Blockchain is a distributed digital ledger system devised to record transactions and any other thing of value. Transactions recorded in blockchain are secure and generally, immutable once confirmed. Information held on blockchain exists as a distributed and continually reconciled database, which means the data is truly transparent and easily verifiable.
Blockchain to increase to increase freight efficiency
For the logistics industry, blockchain offers numerous solutions for all parties in the value chain, including manufacturers, shipping lines, suppliers, auditors, suppliers, and port operators. Shipping lines in 2019, for instance, could leverage distributed ledgers to enhance security and efficiency of freight operations as well reduce costs and shipping time. With the help of blockchain, port operators and shipping lines will be able to optimize and streamline their carrier onboarding processes by improving workflows and supply chain visibility.
While there were plenty of blockchain-based logistics pilot projects launched around the world in 2018, it is projected that 2019 could be the year this disruptive technology is harnessed even more productively in the logistics sector. In 2019, many importers and exporters that are working with logistics firms can choose to leverage blockchain technology when shipping goods across the globe.
By tapping into blockchain-based supply chain platforms like TradeLens and VeChain, these importing and exporting companies can approve shipments, negotiate rates, view their cargo be loaded/unloaded, and track important aspects such as schedule pickup, customs clearance, and delivery.
The World Economic Forum estimates that improving communications and border administration using distributed ledger technology (DLT) could generate an additional $1 trillion in global trade. Because shipping globally involves multiple parties, blockchain could benefit logistics by reducing paperwork and maintaining instant access to immutable records of information about the shipment status.

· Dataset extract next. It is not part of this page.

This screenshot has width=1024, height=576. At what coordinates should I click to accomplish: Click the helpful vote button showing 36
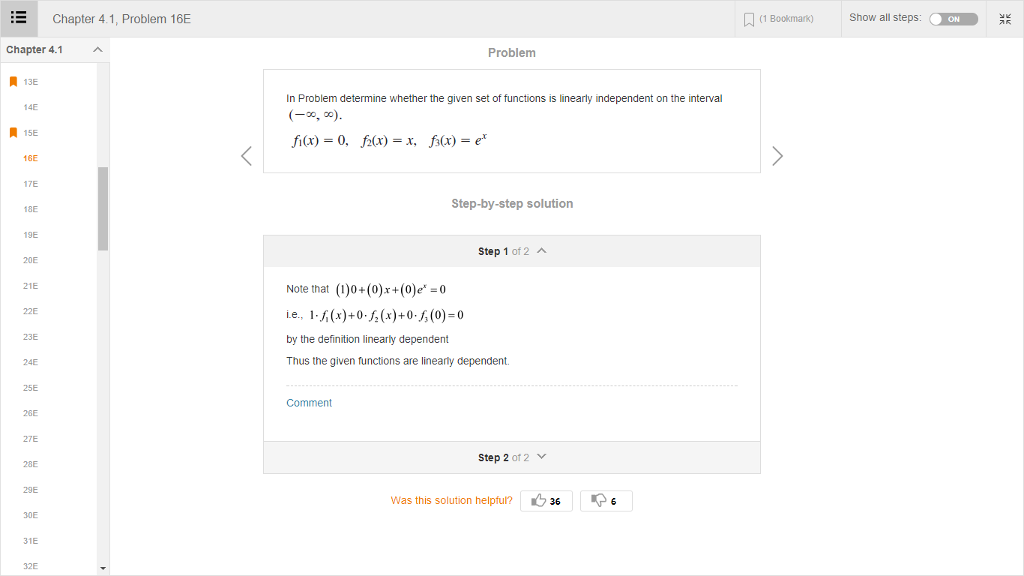pyautogui.click(x=546, y=500)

In addition, implementation of blockchain in freight and logistics in 2019 can help eliminate the necessity of intermediaries in the logistics, as it enables direct communication between all parties.
Logistics to experience enhanced transparency
Distributed ledgers make it possible to create and maintain a fully transparent log of supply chain activities for greater accountability and transparency. This enhanced transparency is not only critical in boosting trust between customers and manufacturers but it also helps to minimise cases of fraud and cargo theft.
For example, a blockchain-based car parts tracking system could be used to instantly capture and store data about vehicle parts and history so that all participants can check whether a part is counterfeit or when it has reached its usage limit.
Shift to blockchain-based cross-border payments
In 2019, the logistics industry could shift to lower cost methods of cross-border payments enabled by blockchain technology, leading to secure and faster payments. This could make it easier for cross-border, international payments regarding the shipment of goods to be done safely, faster and securely.
There’s no denying that the logistics industry is poised to be transformed by blockchain, especially as small to midsize importers and exporters get more involved.
Regardless of what happens in 2019, global logistics must be ready.